## Data to process
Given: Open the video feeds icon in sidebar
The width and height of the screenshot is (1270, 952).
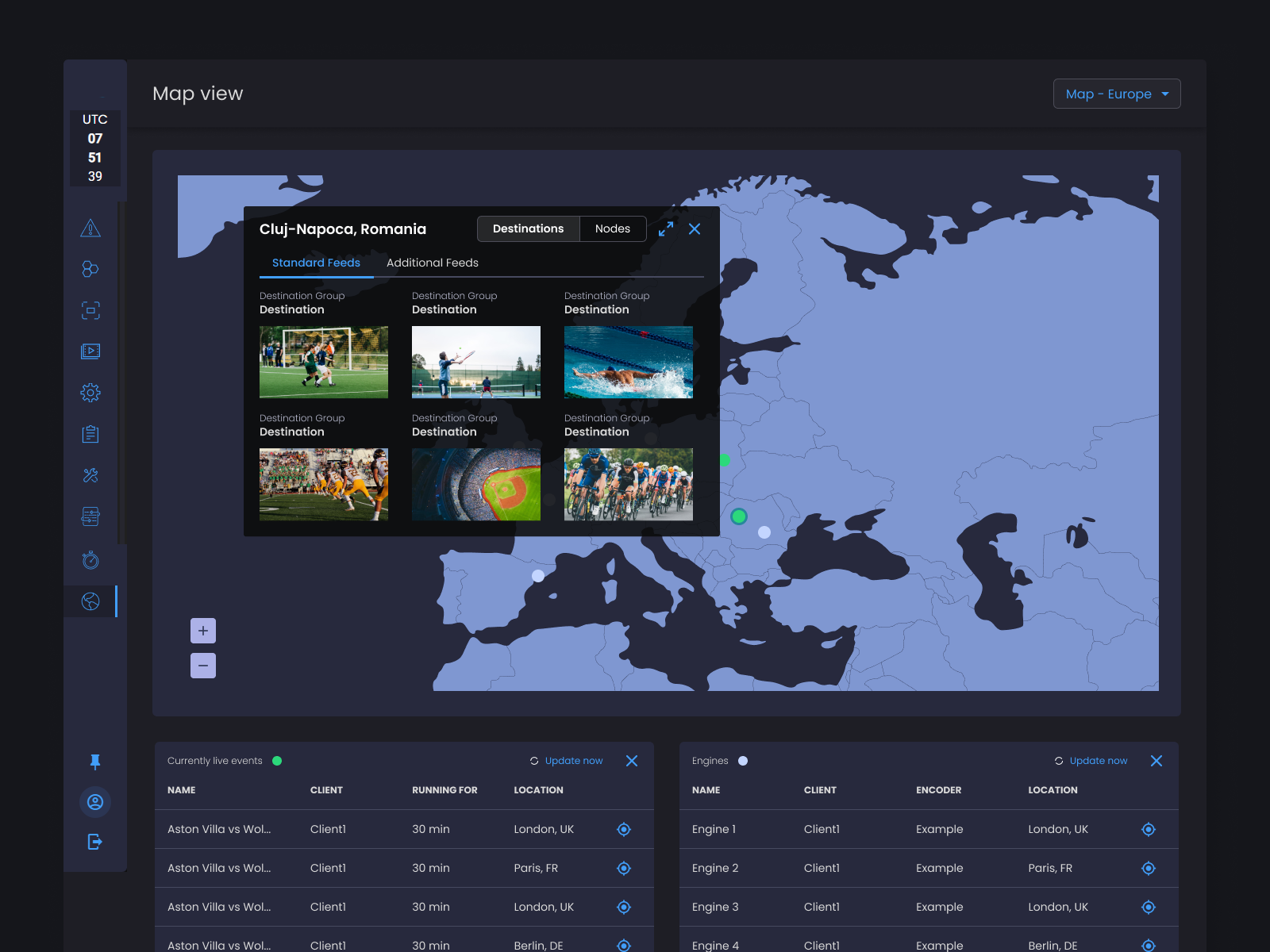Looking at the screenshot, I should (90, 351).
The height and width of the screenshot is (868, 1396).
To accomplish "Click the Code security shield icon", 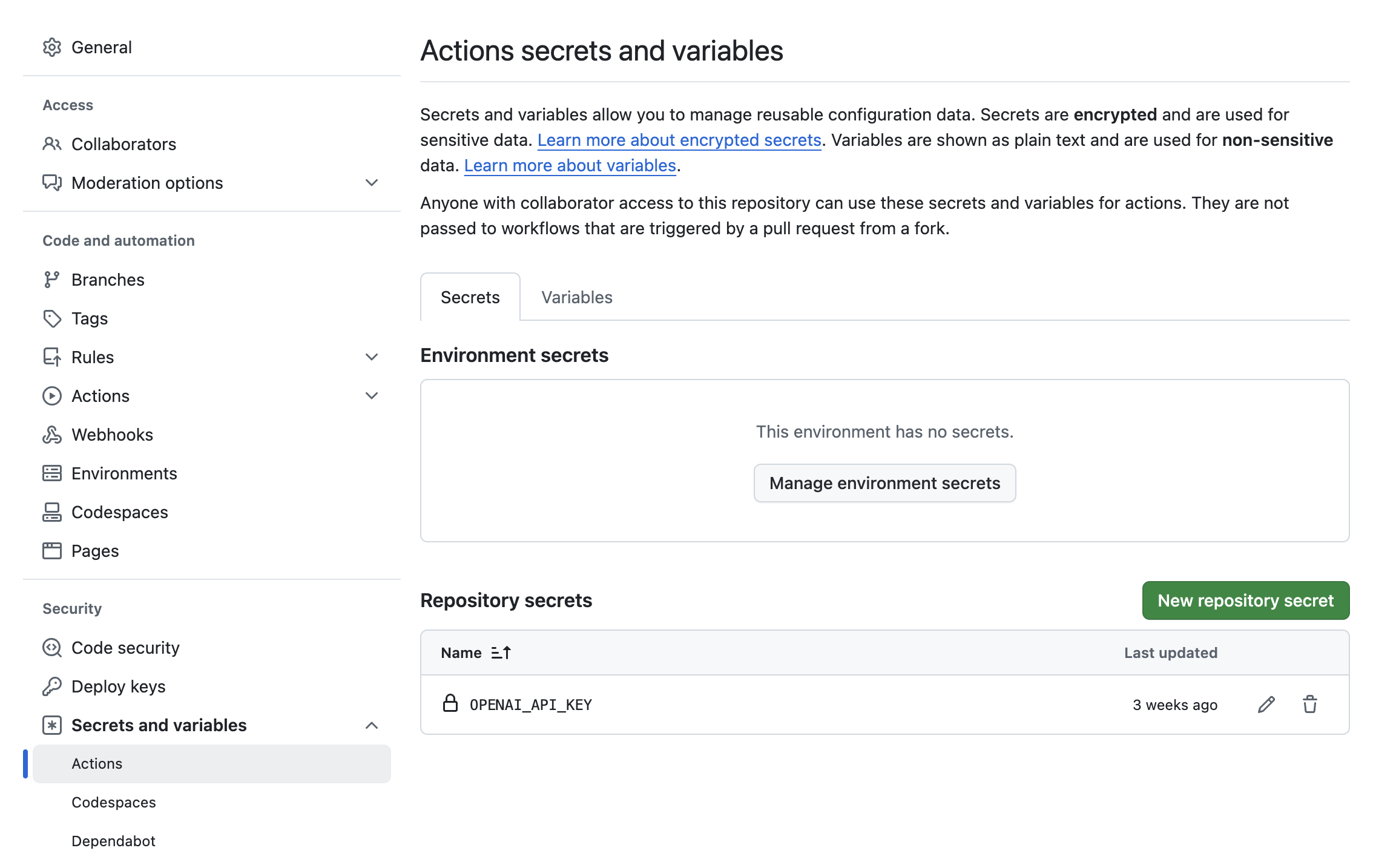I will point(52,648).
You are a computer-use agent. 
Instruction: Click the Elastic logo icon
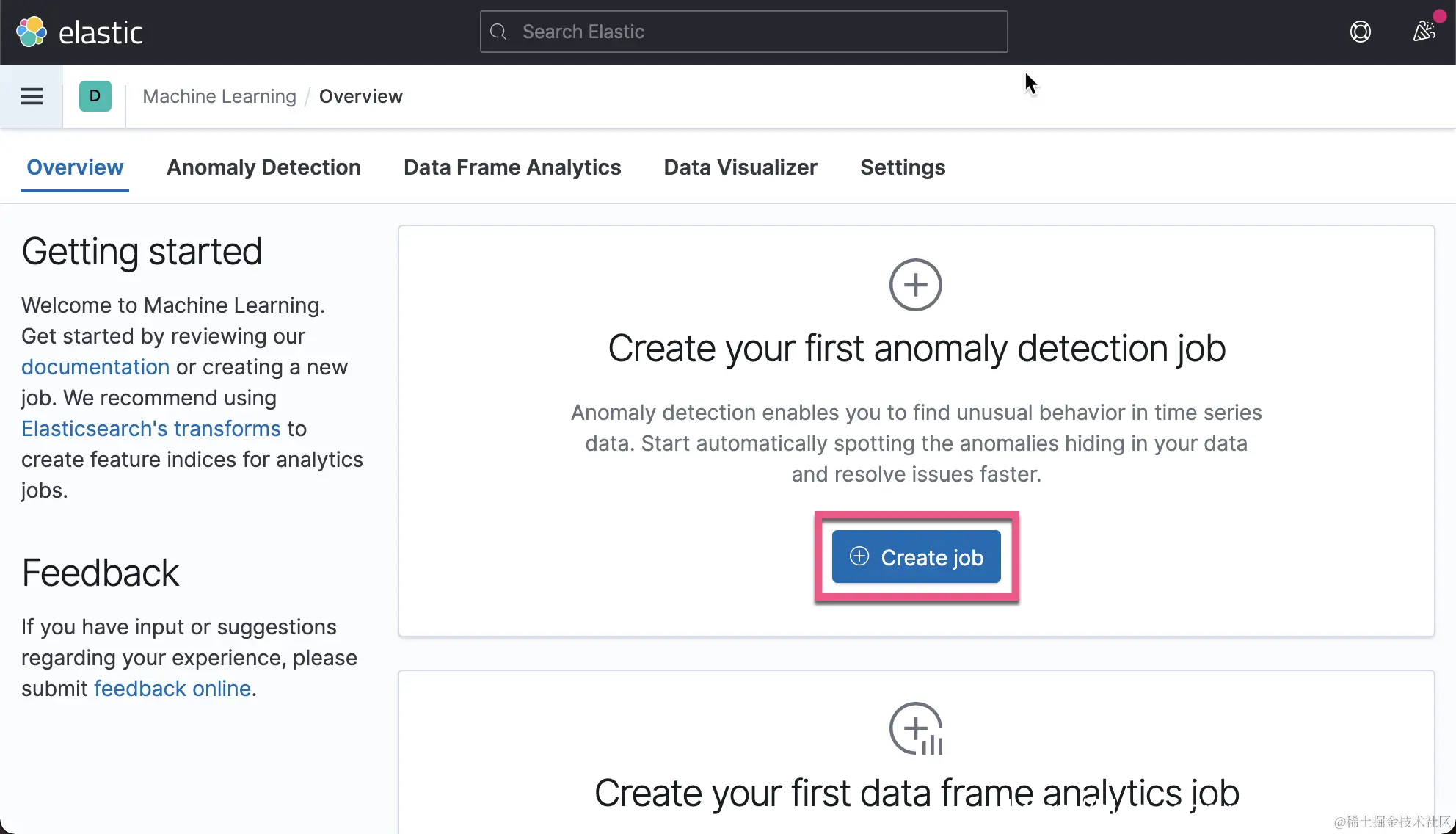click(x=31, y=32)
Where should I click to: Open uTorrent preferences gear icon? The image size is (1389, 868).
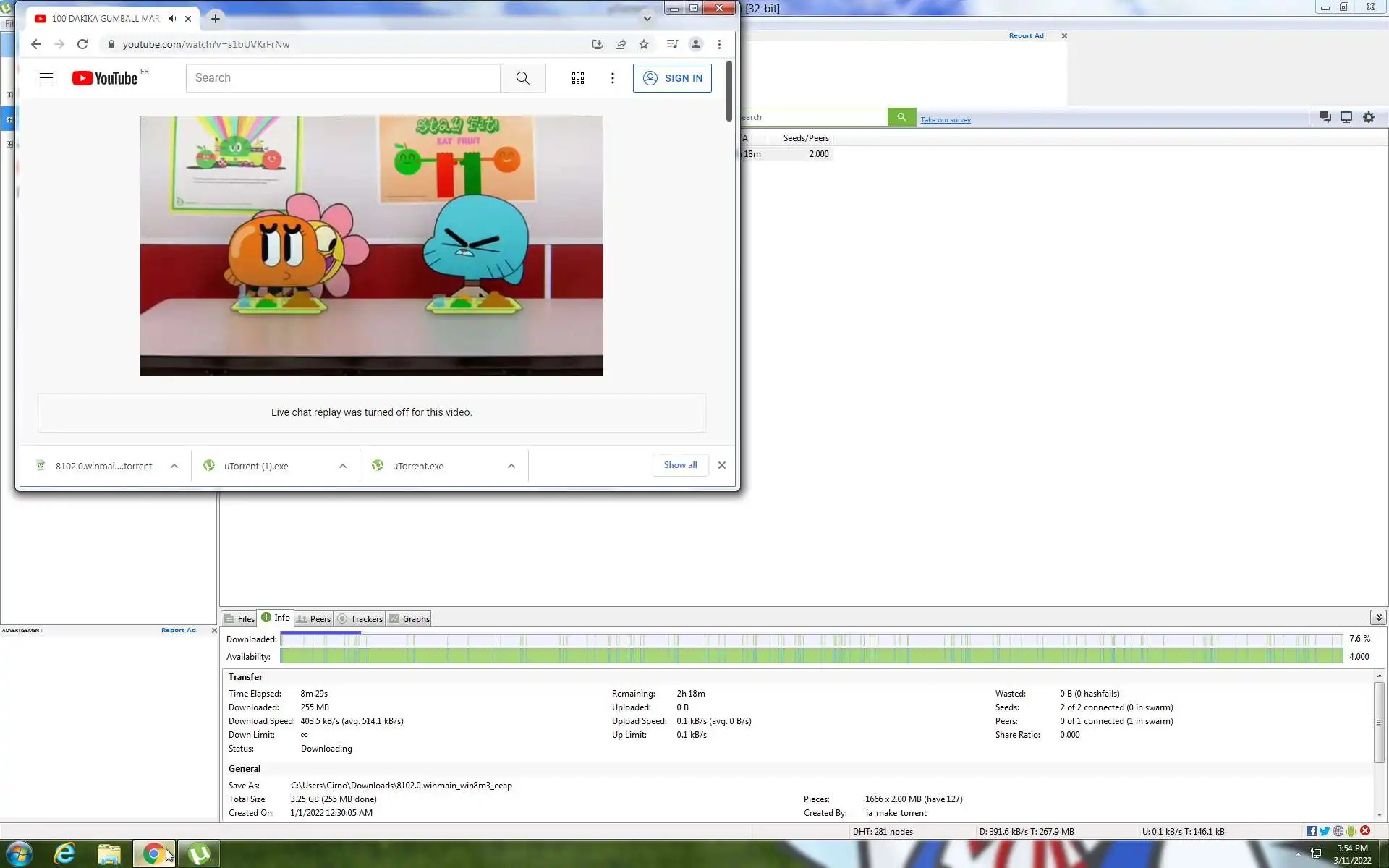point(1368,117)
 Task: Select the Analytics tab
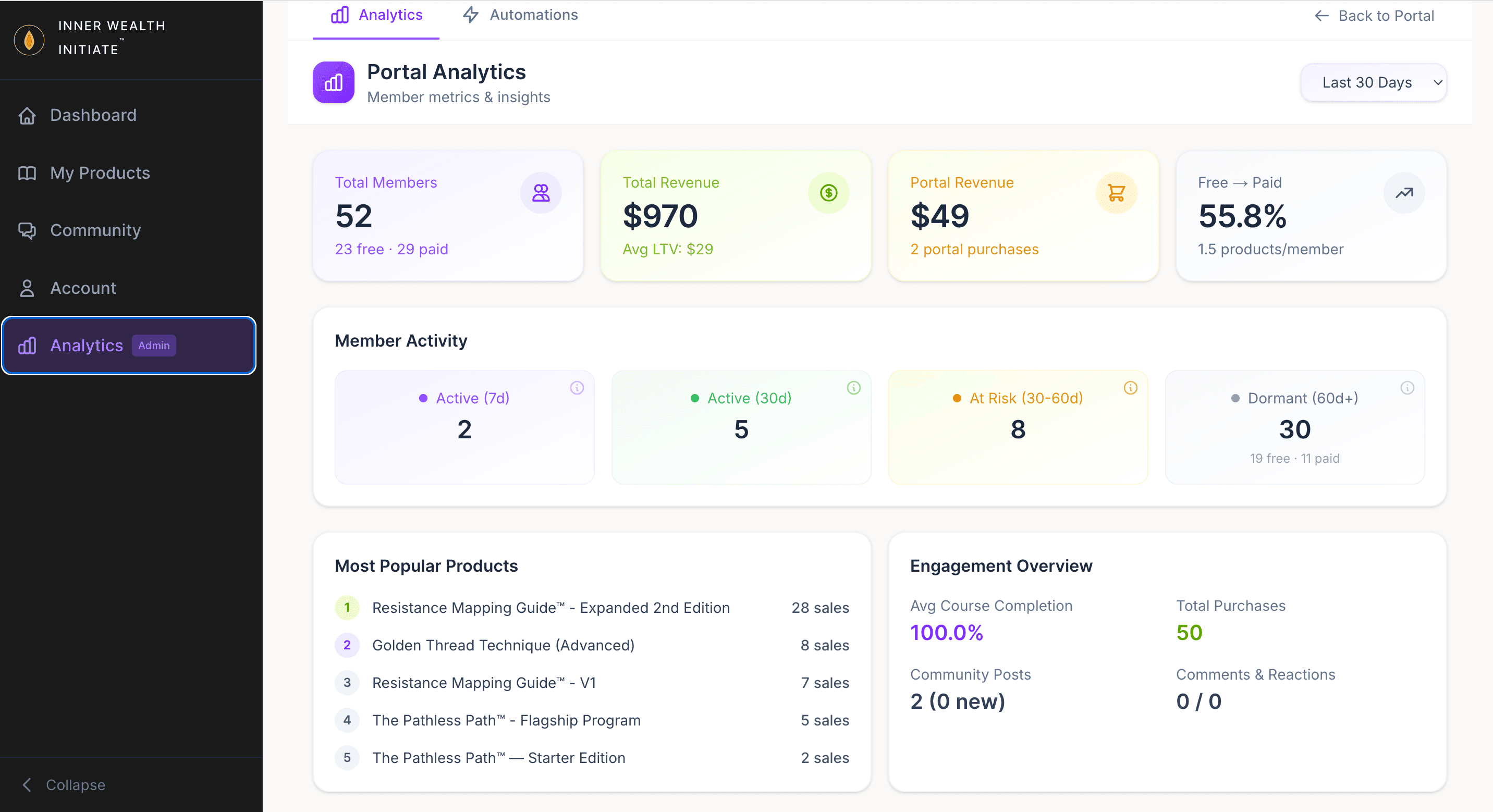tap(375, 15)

## Exercise
Print exactly the lines from the one containing "Instruction: Click the Elastic logo icon" through the last line of the records, both included, and leave out the pictures.

## Response to this exercise
Instruction: Click the Elastic logo icon
click(x=31, y=32)
Where should I click to: Open uTorrent preferences gear icon? The image size is (1389, 868).
point(1368,117)
 Task: Select the Analytics tab
tap(375, 15)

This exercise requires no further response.